* **Source records**

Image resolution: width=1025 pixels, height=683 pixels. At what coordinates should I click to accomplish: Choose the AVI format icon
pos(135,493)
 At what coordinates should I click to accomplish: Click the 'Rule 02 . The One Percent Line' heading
==
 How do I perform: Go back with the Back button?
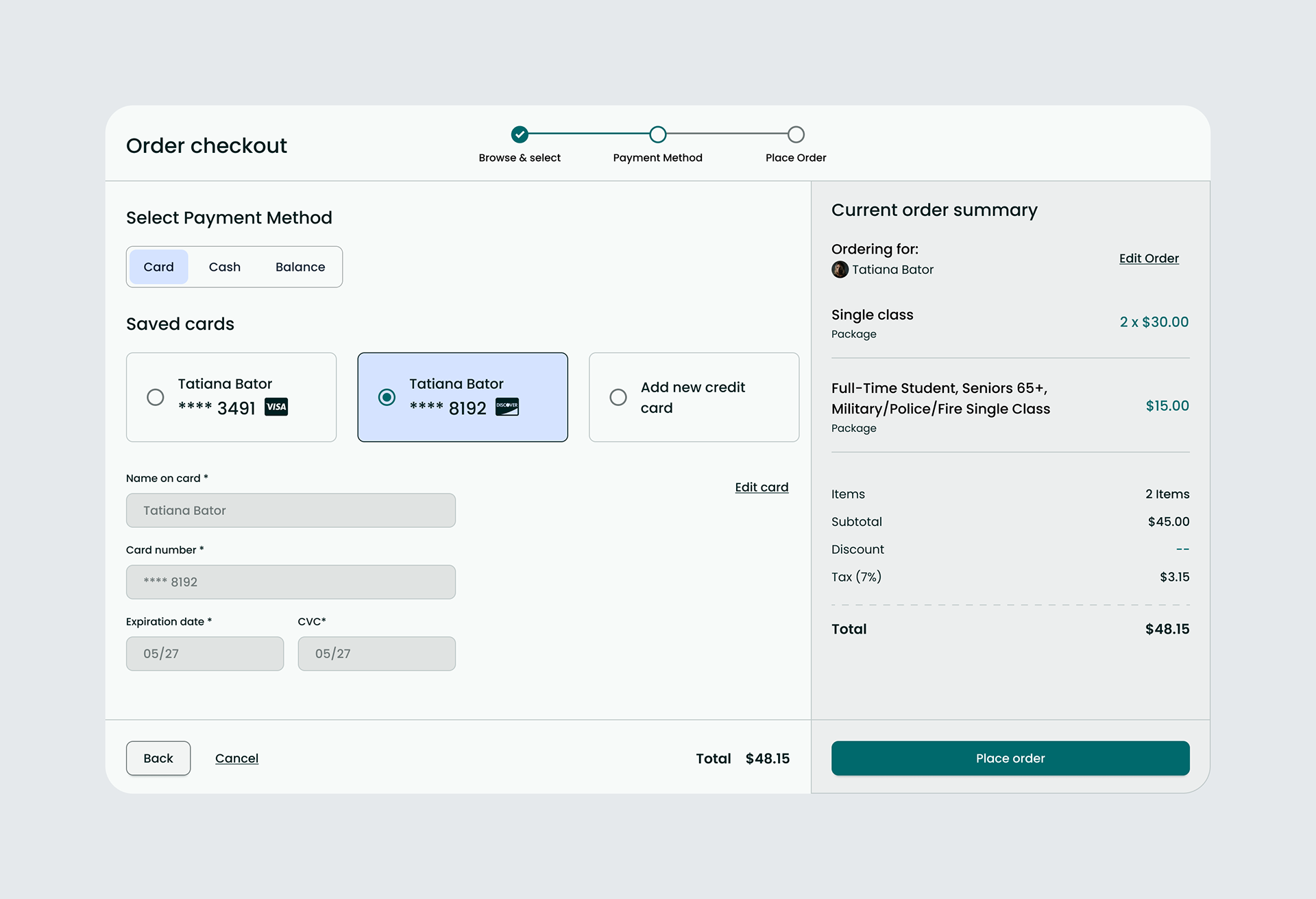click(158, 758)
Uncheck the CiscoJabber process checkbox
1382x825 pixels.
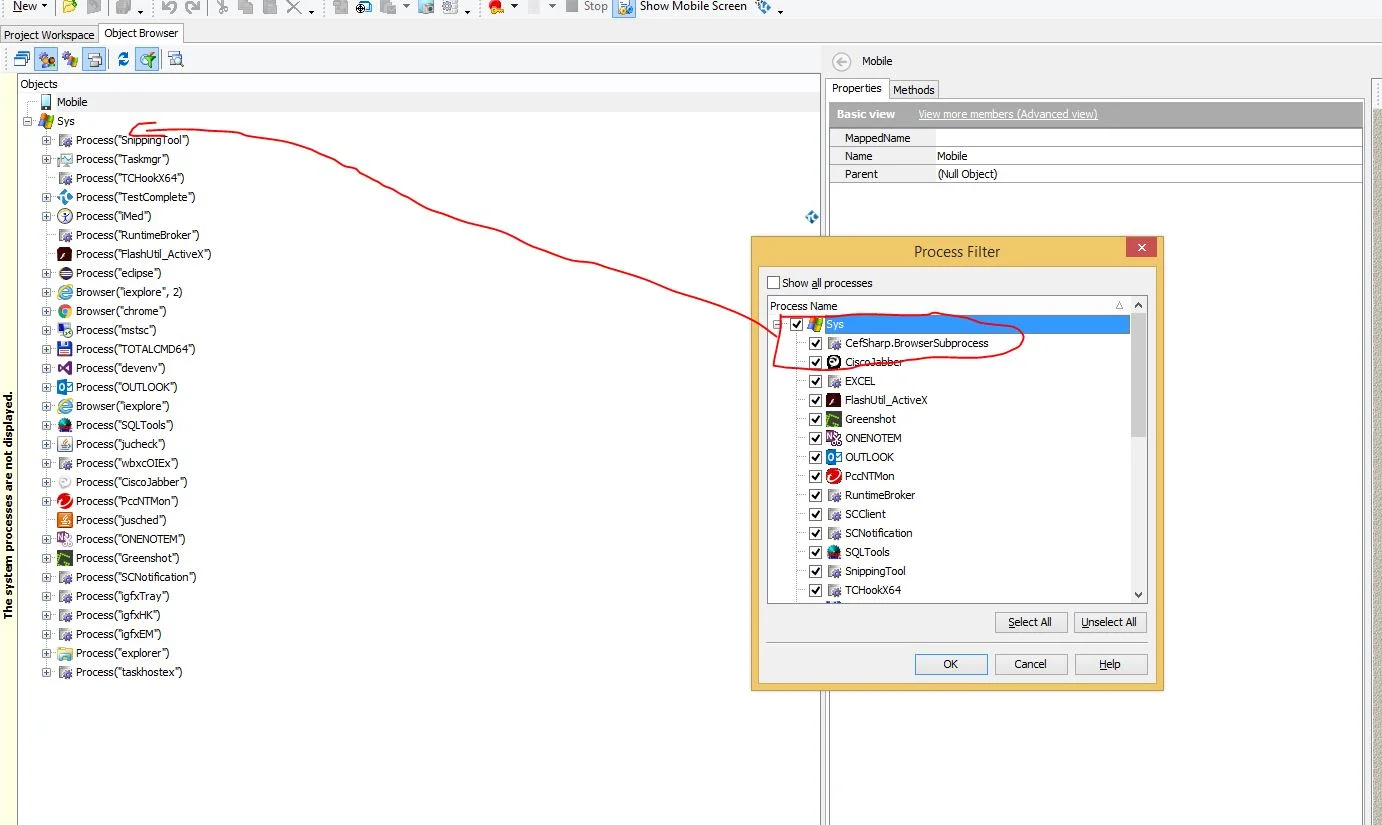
---
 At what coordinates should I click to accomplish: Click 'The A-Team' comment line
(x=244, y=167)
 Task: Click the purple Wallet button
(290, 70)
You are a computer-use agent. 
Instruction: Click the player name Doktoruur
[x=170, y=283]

* **Given request**
Display each line of the material above in which the word "pixels" appears.

* **Response**
Image resolution: width=1025 pixels, height=683 pixels. At what coordinates should I click to accomplish: Choose the AVI format icon
1382x825 pixels.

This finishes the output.